The opinion of the court was delivered by: David G. Larimer United States District Judge
The United States ("Government") commenced this in rem forfeiture action, seeking the sum of $185,336.07 United States currency pursuant to 21 U.S.C. §881(a)(6). The subject currency was seized by law enforcement officers from Dominic Pellegrino ("claimant") on June 20, 2007 on the grounds that it had been furnished, or was intended to be furnished, in connection with the illegal exchange of controlled substances.
On June 30, 2008, the Government commenced this civil forfeiture action. On October 23, 2009, claimant filed a verified claim, requesting that the subject currency be returned to him because it was the product of lawful activity.
The Government now moves for summary judgment in its favor (Dkt. #19). For the following reasons, that motion is granted.
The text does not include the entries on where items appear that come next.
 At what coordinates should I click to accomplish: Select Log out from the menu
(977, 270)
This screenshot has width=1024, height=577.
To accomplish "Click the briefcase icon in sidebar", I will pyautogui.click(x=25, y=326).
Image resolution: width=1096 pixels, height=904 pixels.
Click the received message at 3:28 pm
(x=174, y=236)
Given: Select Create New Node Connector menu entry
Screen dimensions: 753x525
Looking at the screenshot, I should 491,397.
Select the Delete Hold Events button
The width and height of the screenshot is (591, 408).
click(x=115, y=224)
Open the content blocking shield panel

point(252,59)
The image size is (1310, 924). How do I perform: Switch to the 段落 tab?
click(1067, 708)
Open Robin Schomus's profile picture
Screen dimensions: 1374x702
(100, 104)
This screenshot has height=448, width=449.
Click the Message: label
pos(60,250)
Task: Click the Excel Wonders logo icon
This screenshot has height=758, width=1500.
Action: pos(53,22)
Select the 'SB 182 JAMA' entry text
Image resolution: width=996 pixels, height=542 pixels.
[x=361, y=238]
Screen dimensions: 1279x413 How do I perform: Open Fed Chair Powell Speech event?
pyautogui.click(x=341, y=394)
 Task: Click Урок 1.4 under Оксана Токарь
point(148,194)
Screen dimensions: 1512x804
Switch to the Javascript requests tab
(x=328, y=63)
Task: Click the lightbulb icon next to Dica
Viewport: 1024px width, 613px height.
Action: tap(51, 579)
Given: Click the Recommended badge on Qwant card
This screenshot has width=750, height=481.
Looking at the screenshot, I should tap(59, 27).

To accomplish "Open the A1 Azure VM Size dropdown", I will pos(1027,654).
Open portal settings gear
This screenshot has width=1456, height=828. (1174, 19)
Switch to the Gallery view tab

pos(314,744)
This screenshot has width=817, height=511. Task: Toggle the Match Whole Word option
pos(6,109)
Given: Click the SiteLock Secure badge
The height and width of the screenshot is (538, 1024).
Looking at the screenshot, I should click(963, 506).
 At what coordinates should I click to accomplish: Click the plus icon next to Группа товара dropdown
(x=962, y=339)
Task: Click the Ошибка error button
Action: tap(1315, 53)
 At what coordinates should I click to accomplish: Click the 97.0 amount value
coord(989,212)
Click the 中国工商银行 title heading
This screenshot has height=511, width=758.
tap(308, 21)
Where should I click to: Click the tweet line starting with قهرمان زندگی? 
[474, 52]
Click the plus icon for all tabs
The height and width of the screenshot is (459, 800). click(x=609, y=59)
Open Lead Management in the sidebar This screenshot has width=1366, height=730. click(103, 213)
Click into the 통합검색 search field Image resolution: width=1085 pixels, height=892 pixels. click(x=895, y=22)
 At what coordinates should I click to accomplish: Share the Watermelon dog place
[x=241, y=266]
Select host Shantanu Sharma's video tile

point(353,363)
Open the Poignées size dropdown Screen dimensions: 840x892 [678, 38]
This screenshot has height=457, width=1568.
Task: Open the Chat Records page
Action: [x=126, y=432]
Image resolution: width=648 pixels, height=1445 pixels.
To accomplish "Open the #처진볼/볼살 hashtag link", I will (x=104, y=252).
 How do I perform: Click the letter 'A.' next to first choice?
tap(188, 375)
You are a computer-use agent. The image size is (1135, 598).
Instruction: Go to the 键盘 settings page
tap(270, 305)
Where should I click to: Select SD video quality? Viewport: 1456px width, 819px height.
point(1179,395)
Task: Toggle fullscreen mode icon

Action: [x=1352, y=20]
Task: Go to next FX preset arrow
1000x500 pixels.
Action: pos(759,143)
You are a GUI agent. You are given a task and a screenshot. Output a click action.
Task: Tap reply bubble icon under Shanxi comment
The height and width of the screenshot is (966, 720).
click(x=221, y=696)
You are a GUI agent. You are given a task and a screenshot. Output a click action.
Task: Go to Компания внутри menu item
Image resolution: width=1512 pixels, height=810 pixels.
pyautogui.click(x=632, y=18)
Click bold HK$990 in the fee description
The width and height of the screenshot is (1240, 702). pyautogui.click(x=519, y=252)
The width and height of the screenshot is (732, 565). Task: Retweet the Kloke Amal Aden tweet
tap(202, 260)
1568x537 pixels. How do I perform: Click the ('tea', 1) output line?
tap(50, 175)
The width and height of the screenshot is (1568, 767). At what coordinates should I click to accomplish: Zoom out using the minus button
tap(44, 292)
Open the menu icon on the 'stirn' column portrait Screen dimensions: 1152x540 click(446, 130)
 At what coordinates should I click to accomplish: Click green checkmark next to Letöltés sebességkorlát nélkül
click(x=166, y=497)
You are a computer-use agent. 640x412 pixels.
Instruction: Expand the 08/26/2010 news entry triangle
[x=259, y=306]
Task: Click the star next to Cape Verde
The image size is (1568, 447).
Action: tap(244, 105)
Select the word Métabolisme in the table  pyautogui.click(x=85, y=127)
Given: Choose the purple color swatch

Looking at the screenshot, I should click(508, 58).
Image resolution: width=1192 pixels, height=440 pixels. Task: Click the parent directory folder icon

Rule 56(c) provides that a moving party is entitled to summary judgment "if the pleadings, depositions, answers to interrogatories, and admissions on file, together with the affidavits, if any, show that there is no genuine issue as to any material fact and that the moving party is entitled to a judgment as a matter of law." Anderson v. Liberty Lobby, Inc., 477 U.S. 242, 249 (1986). When considering a motion for summary judgment, the Court must draw inferences from underlying facts "in the light most favorable to the party opposing the motion." Matsushita Elec. Indus. Co. v. Zenith Radio Corp., 475 U.S. 574, 587-88 (1986), quoting United States v. Diebold, Inc., 369 U.S. 654, 655 (1962). To defeat a properly-supported summary judgment motion, the non-movant must offer evidence in admissible form, setting forth specific facts that show that there is a genuine issue of material fact to be tried. See Rule v. Brine, Inc., 85 F.3d 1002, 1011 (2d Cir. 1996). Statements submitted in opposition to summary judgment must be based on personal knowledge, "set forth such facts as would be admissible in evidence," and show that the declarant is "competent to testify to the matters stated therein." Patterson v. County of Oneida, 375 F.3d 206, 219 (2d Cir. 2004). As such, "hearsay assertions that would not be admissible at trial [are] insufficient to create a genuine issue for trial." Id., 375 F.3d 206 at 219, citing Sarno v. Douglas Elliman-Gibbons & Ives, Inc., 183 F.3d 155, 160 (2d Cir. 1999).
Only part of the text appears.